I’ve been reading about Distributed Command Bus, but I’ve also read comments here and there on this google group about distributed Events.

  1. Should I be distributing Commands or Events?

  2. My lead architect prefers an approach that uses AMQP as the vehicle of communication, mainly to account for the fact that Service B may be unavailable. I personally don’t love this approach, because since I need a response, then Service B needs to send another message to another queue that service A needs to subscribe to. Unavailability should be VERY rare anyways, but a response is always required in case of some internal failure either from business validation or an unexpected exception happening in service B. Another thing I don’t like about this approach is, assuming B was down for a few hours and the resumed, picked up the amqp message and a failure was still generated internally and then communicated back to A for a rollback, clients accessing our application would see their changes during those 4 hours and then all of a sudden they’d be gone because they were “rolledback”.

  3. I prefer an approach where services communicate directly. If service B is unreachable, again VERY rare, then service A will “rollback” it’s internal applied event, and the client won’t even notice. In case B is up then we also get direct response if something goes wrong and “rollback” immediately, and the client won’t even notice. Even the number of characters I had to write to explain this approach are less…

  4. I have read about JGroups and Spring Cloud Connector and briefly looked at one example that seems to use amqp in some way for the communication. I am leaning towards Spring Cloud Connector (since we already have an Eureka service running in AWS), but haven’t had time to play with it and haven’t seen any demo using it.

In some cases the inter service communication will be used to provide eventual consistency of data, but in other cases it will be a way of triggering some processing that is handled by a different service.
MongoDB is used as the Event Store and the Query repo.

Really looking for some direction on what design approach to implement.

Thanks,
Bruno

No takers? :slight_smile:

HI Bruno,

The purpose of distributing commands is to scale a service horizontally: e.g. have multiple JVMs with the same service, each JVM handling a percentage of the commands (and events).
Your intent is rather to maintain consistency across different aggregates and (in worst) case roll back to a previous (consistent) state. This is exactly what Sagas are designed for.
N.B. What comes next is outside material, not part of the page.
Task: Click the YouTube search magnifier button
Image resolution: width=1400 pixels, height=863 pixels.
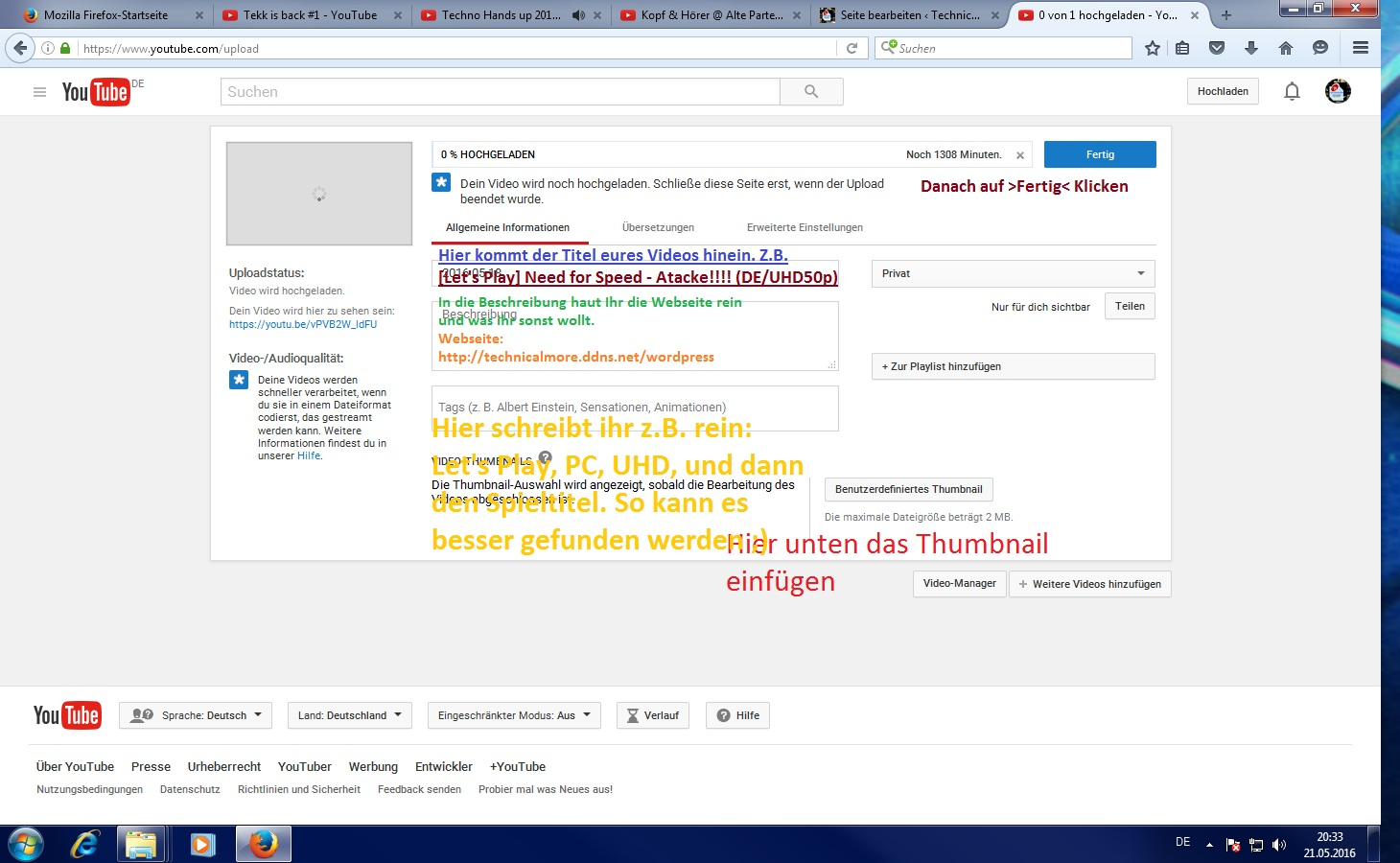Action: click(811, 92)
Basically your would design a Saga (associated with the aggregate of) service A.Upon emitting event E1 containing the data needed by B, the Saga is triggered and would then communicate this information with B (eg. via REST call). If the call to B fails, the Saga must the rollback: e.g. send a command to the aggregate of service A to revert the action leading to event E1.
Keep in mind, a Saga stateful. Eaxch aggregate in service A will have it’s own dedicated Saga instance.

This resembles your approach of “direct communication”. You don’t need AMQP or JGroups for this.